* [What is needed]
Write out every line below that contains "computer".

-- Entries provided follows --

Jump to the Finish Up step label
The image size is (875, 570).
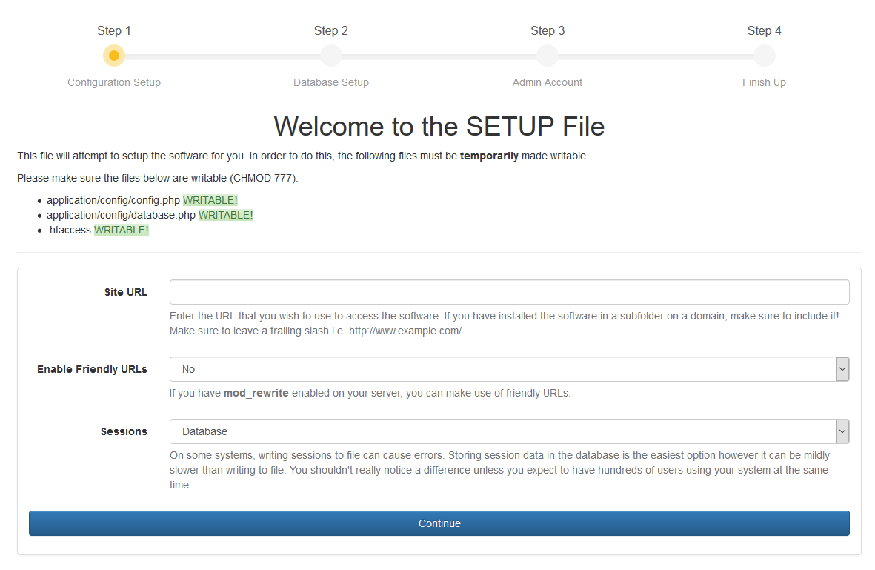tap(764, 82)
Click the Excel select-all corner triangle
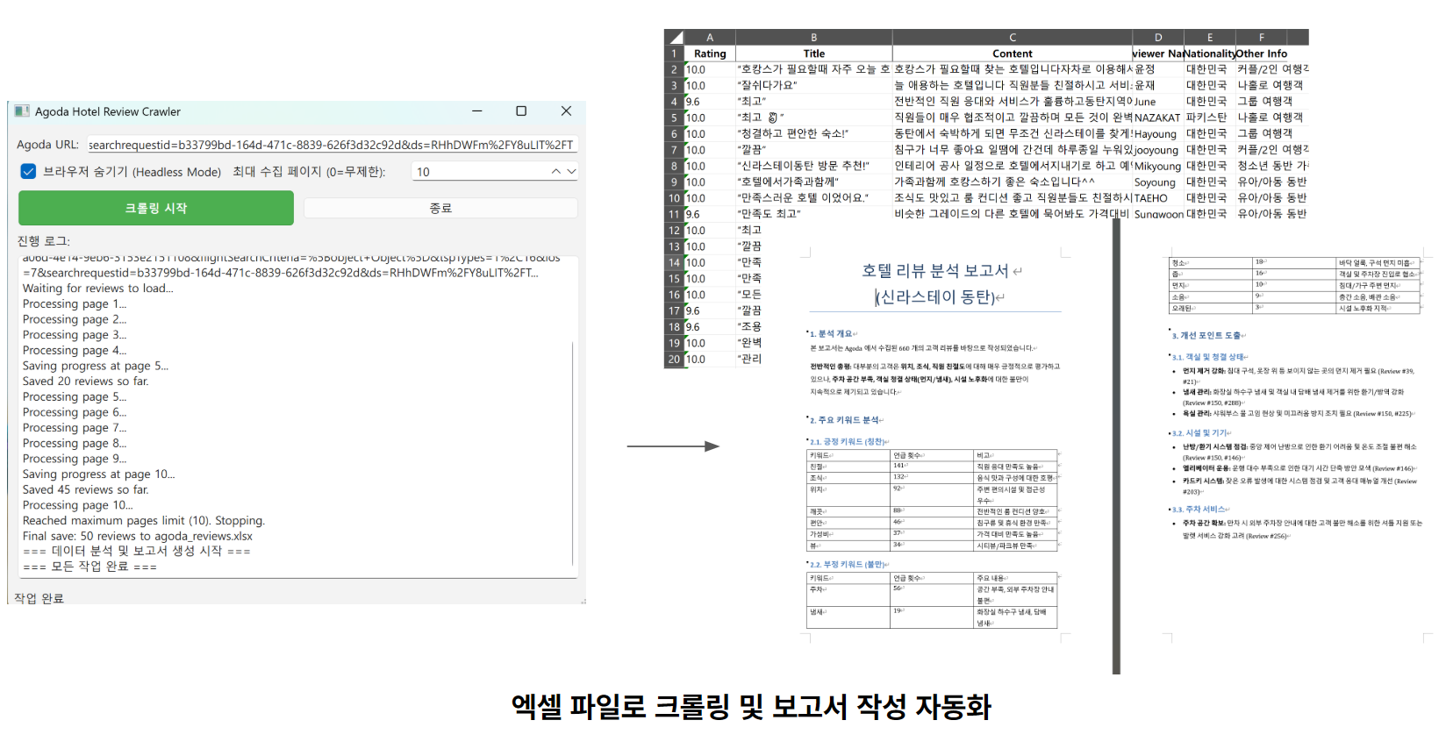Image resolution: width=1453 pixels, height=756 pixels. (674, 38)
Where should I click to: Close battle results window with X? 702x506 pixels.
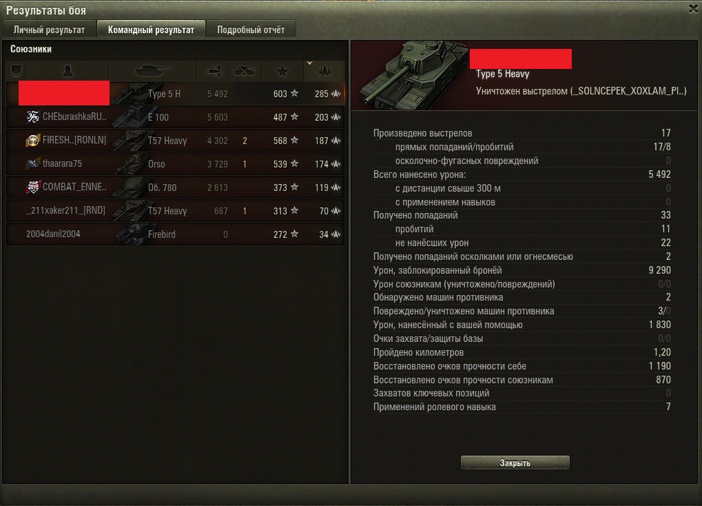click(x=693, y=9)
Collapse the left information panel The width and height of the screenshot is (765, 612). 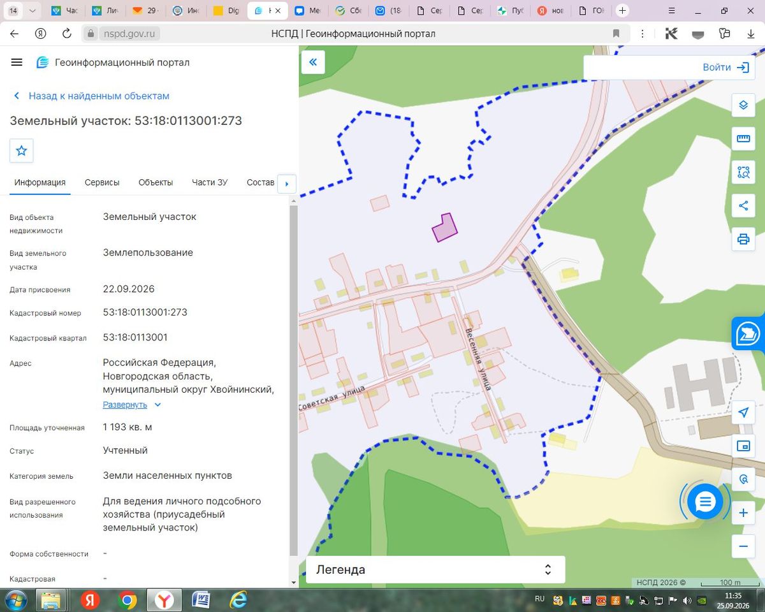click(x=313, y=62)
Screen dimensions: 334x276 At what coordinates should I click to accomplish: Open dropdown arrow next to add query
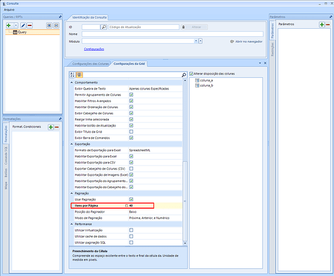click(15, 25)
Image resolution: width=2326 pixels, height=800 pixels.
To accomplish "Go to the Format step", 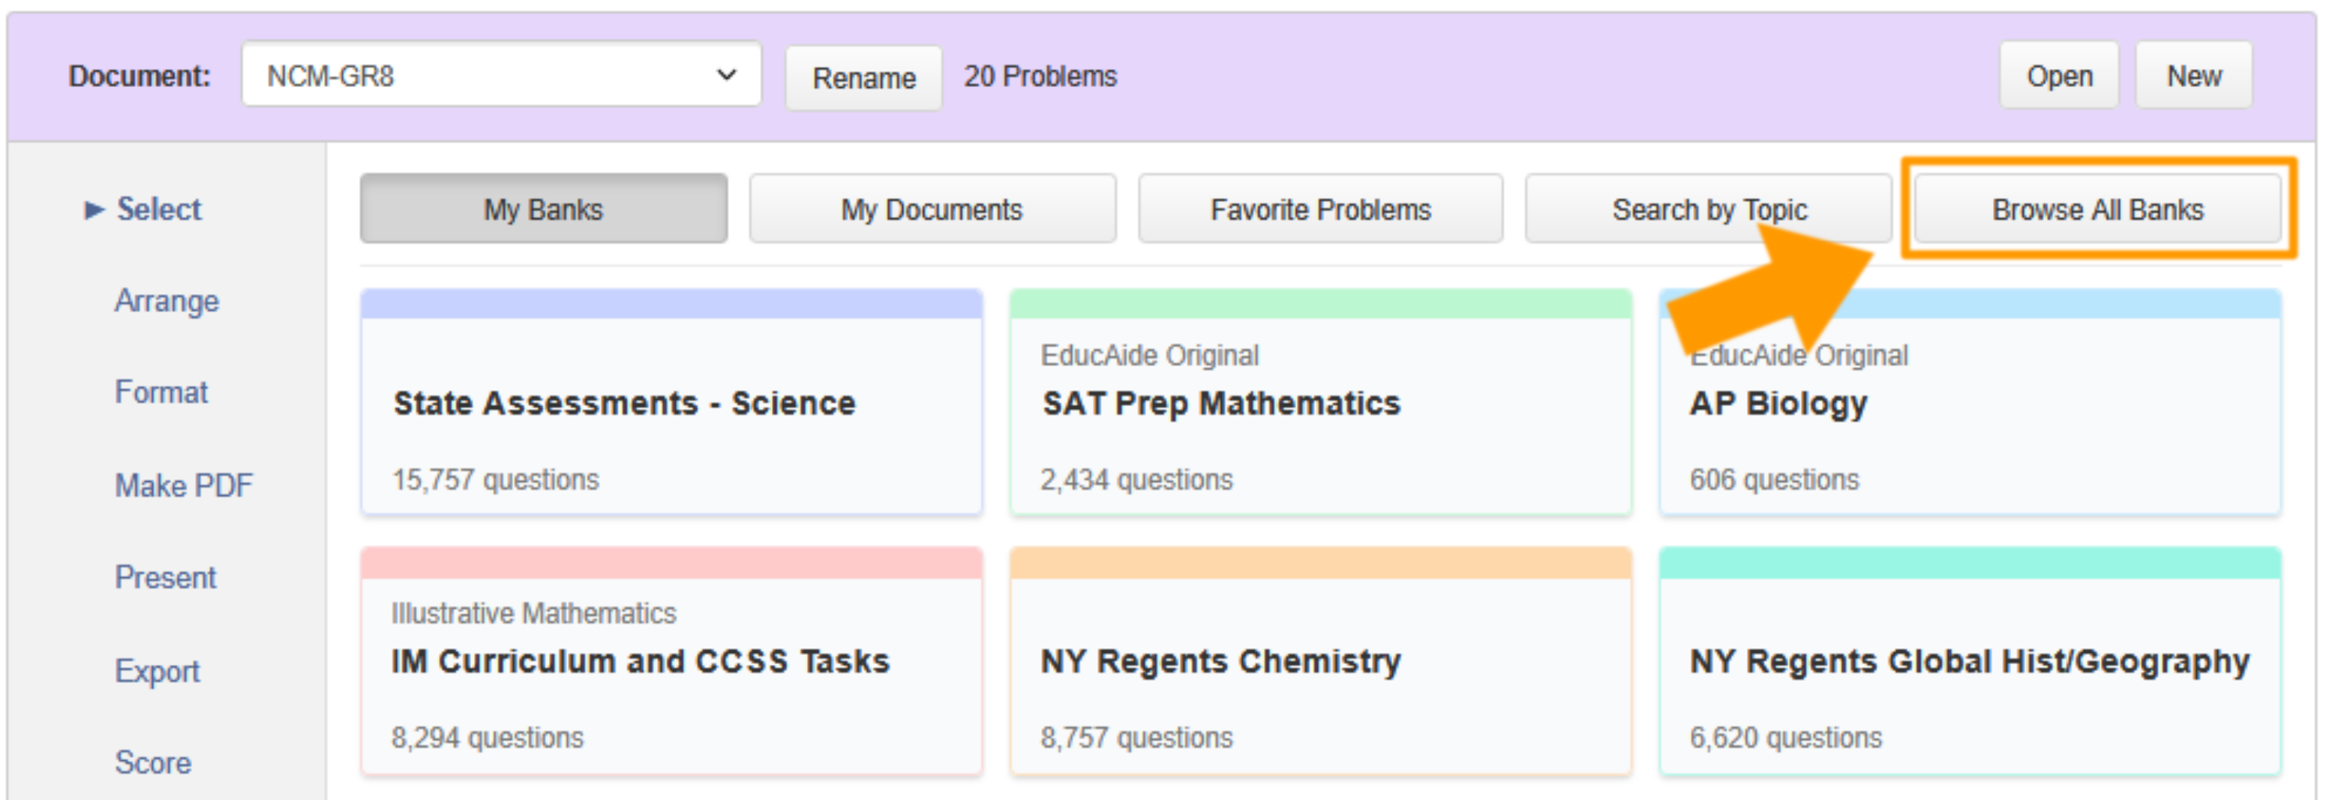I will click(x=161, y=393).
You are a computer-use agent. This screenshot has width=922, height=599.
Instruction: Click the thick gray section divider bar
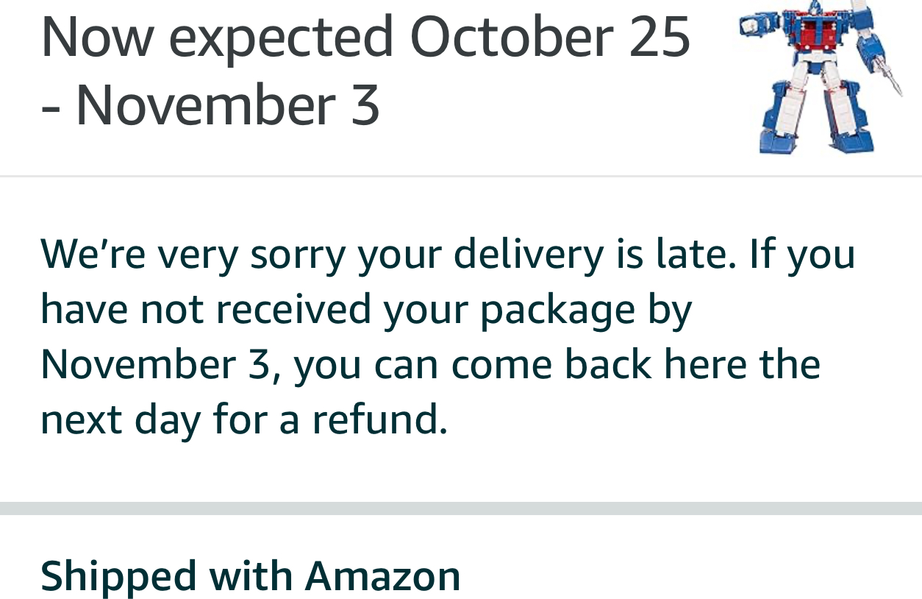click(x=461, y=508)
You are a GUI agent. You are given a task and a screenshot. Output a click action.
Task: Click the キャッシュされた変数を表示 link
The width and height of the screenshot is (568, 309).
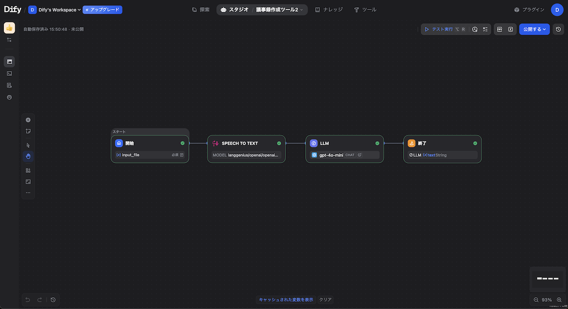(x=286, y=300)
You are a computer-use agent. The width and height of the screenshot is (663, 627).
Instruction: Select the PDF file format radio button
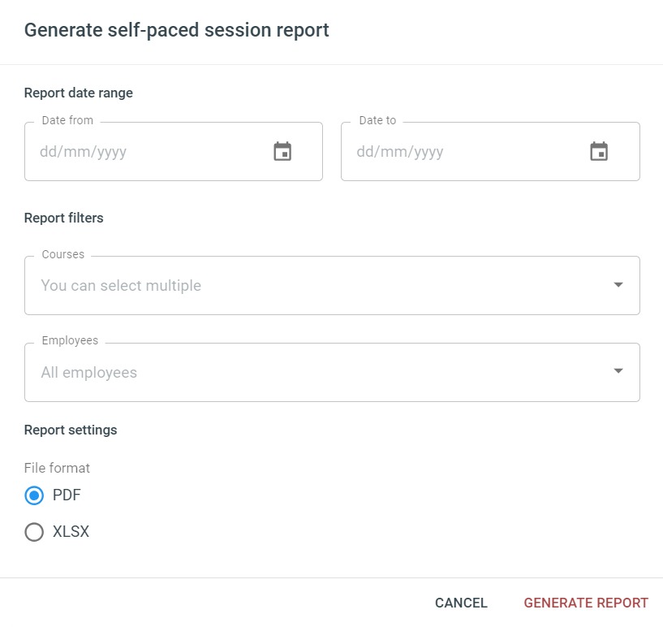click(x=34, y=495)
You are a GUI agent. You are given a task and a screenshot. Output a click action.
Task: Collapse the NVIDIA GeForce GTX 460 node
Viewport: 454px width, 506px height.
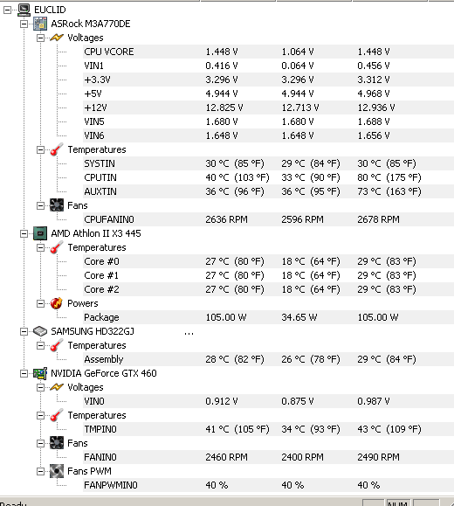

-- Entries provided concluded --

* [Expected output]
You are a computer-use agent. This screenshot has width=922, height=599.
You are a computer-use agent. The width and height of the screenshot is (663, 627).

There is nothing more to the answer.